Diabetes Self-Management Blog

Maybe we should all pack day bags with our diabetes essentials in them when we go out to events. Say to watch a parade, or a ballgame, engage in a day of shopping…or cheer on somebody running a marathon.

What would you — and I — need if, say, a bomb went off and we unexpectedly ended up in a hospital or couldn’t get home or our hotel was off limits (or partially gone)?

It’s something to think about. Along with “what’s this world coming to, anyway?”

My weekend was busy. We had a gardening resource fair at the synagogue and I took a portable garden that was two feet by four feet and set it on a table, along with some seeds for radishes, spring onions, lettuce, peas, and calendula (it’s a flower with edible petals) and let children who wanted to get their hands dirty plant about half of it. It was divided into one-foot squares, so they’d plant a square, then label it.

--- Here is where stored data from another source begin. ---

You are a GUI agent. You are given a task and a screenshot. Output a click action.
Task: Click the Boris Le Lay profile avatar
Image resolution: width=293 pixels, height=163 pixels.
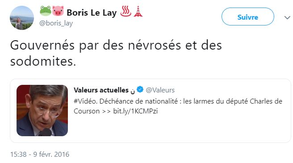pos(22,18)

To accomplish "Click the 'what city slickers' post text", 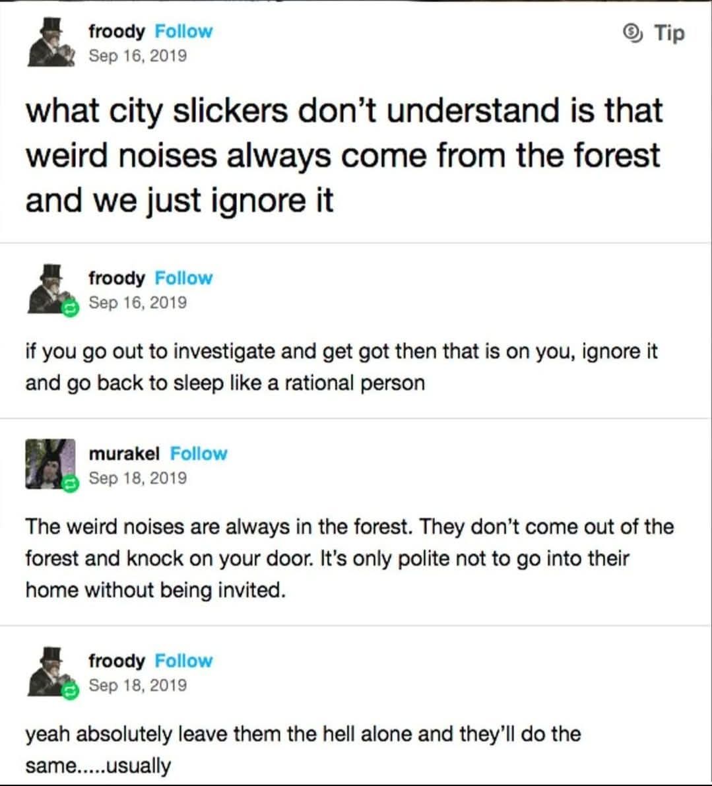I will coord(344,155).

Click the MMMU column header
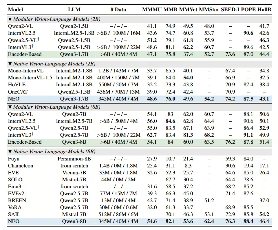click(x=151, y=9)
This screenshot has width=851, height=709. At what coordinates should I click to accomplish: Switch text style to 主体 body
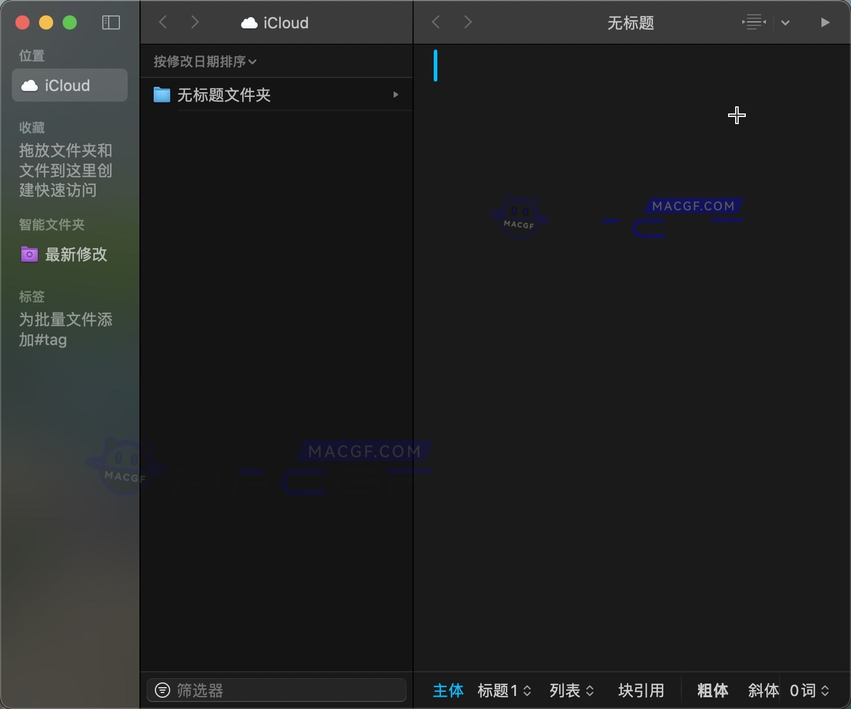pyautogui.click(x=448, y=690)
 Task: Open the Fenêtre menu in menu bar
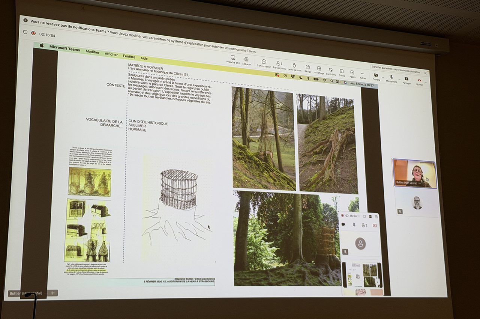[129, 56]
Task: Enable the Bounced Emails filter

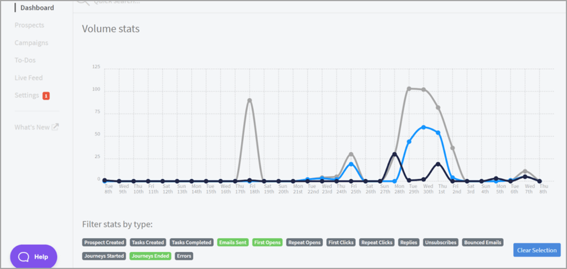Action: [483, 242]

After that was over, we gathered up the garden, seeds, and a plant blanket and took it a couple of blocks down to a small nursing home where they were happy to have something else for the residents to do. I say that not to pat myself on the back, but to suggest something you might do for a nursing home or two in your community. If it’s placed on a table, people can sit and garden.

My honey-do dude got three four-foot lengths of boards that were two inches thick and eight inches wide, cut one board in half and made the two-foot-by-four-foot garden: Put a piece of plywood on the bottom and drill holes in the bottom. Fill it with planting mixture (I use equal parts of peat moss, vermiculite, and compost), then mark off one-foot squares with laths. You can recycle wood from pallets, scraps from a construction site, slats from window blinds instead of laths. Whatever works. And it only needs to be six inches tall.

Back home, my granddaughter helped me clean up my gardens, which should have been done last fall, but I was lazy. I have four four-foot-by-four-foot, two-foot-high gardens in my backyard. They are not portable!

After all of that activity (mainly from shivering; it was too cold for my Mickey Mouse jacket, but my winter jacket had already been put away), my blood glucose went…up. I blew it off to a guacamole burger and a pumpkin cookie (or two), corrected, and went on my merry way.

But it didn’t come down. Had my string of lows come to an end? I corrected again, and went to bed. I was still high the next morning. I checked to see if any of my connections were loose. Checked to see if insulin was coming out of my tubing (yes).

Then I checked where the cannula goes into me. It didn’t. It had come out. I was giving myself insulin and it wasn’t going anywhere near inside my body. No wonder I was high.

That fixed, I discovered my string of lows had not come to an end. Toward the end of last week, I sent in a seven-day intensive glucose log along with the corresponding days of a download (upload?) from my continuous glucose monitor (CGM). I haven’t heard back from my endocrinologist yet. I’ll have to call his nurse. Doc is usually a lot better about those things. Maybe he’s on vacation.

Maybe he’s as tired of dealing with my lows as I am.

I should learn how to do that myself. After all, I didn’t have any problems adjusting insulin when on injections. But I just can’t seem to figure out adjustments on a pump. But, then, I only started pumping more than 14 years ago.